Special thanks to: Roger Hutchinson and REH publications, Howard Roberts, Jim Wolf, Judy Strawn
My many supportive students and friends and of course the musicians that played on this project.

1978 Wolf Records – 2007 Mock One Productions

Mock One was recorded in early 1977 right during the time I had moved to Los Angeles to help start The Guitar Institute of Technology with Howard Roberts. I flew back to Seattle a few times to complete the recording. The band was made up of great Seattle players and was called “Marbles.” We performed regularly in the area either as a quartet or with the added horn players and percussionist. The music was deep rooted in Jazz and Fusion popular at the time. I wrote most of the compositions and the arrangement of the Joni Mitchell tune “Song to a Seagull.” Ken Cole, our fine keyboard player, contributed his suite “Entrance/Transition of Heather.”
On a few cuts, I played one of the very first guitar synthesizer’s; 360 Systems had developed a pitch-to-voltage converter which I ran through an Oberheim synthesizer module. The tracking was pretty rough with lots of glitches but the system was the forerunner of current systems such as the Roland GR series. I played my trusty 1971 Les Paul and my ‘60’s L-5 for the rest of album except for a borrowed Martin acoustic for the Joni Mitchell tune.
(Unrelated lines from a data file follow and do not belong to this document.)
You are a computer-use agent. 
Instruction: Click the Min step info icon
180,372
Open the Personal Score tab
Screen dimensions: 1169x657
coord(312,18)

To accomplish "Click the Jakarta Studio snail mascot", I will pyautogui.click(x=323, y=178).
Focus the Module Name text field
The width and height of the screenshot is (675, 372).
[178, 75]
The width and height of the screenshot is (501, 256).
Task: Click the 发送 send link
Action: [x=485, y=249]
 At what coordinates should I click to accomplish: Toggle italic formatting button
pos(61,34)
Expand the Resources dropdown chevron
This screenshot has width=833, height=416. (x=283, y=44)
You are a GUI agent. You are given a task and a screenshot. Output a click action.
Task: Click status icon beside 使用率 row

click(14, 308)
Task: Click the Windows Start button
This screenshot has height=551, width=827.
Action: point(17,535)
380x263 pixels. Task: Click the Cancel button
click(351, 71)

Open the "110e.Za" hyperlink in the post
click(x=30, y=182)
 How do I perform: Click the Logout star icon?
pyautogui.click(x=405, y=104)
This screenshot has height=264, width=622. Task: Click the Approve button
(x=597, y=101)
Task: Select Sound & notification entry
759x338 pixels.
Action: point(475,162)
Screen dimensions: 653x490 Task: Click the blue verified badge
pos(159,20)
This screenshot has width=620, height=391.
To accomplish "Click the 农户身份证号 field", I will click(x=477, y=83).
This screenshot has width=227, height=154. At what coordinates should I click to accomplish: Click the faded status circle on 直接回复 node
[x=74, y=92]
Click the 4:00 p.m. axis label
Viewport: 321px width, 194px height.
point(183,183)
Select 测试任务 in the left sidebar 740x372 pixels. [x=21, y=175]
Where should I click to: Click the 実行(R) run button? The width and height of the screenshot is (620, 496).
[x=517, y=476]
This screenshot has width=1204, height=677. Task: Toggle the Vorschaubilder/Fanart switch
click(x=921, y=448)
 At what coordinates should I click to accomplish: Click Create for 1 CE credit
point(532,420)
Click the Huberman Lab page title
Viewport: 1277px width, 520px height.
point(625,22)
During the 1970’s, mainly thanks to John McLaughlin, writing compositions in odd-time signatures was all the rage. Drummer Dave Coleman and bassist Paul Farnen, who I had been playing with since high school, spent hours working on every weird odd-time feel we could. The result was three pieces for this album. The opening cut, “You Choose One” is in 6/8. “Stellar Stomp” is a funky groove in 7/4 that transitions into the 14/8 “Dance of the Stratus Dancers.”
There is some great playing at times by all the talented musicians that still holds up today.
Denny Goodhew’s sax solo on “Song to a Seagull” is a high point as is Ron Soderstrum’s “out” fluegal horn solo on “Theme to Dream.” The core quartet also turned in fine performances. Although I’d love a chance to go back in time and have another shot at some of the guitar solos.

But, there’s a few moments of decent ’70’s fusion guitar playing. Ken Cole, the burning keyboard player, and I used to have lots of fun with the ripping solo trading sections. And I still love the energy and colors our two percussionist Luis Peralta and Tim Celeski brought to the music.

Dave Coleman, who I still perform and record with, showed why he is one of Seattle’s top drummers. In fact, Dave and bassist Paul Farnen joined me in LA later on in 1977. We rented a house together in North Hollywood and continued the band performing at most of the top Jazz clubs in the area.
The “Mock One” album brings back lots of great memories of my early career and I hope you discover tunes or performances that you enjoy. So, thanks for re-visiting the amazing late ‘70’s with me. It was quite an exciting and musical time!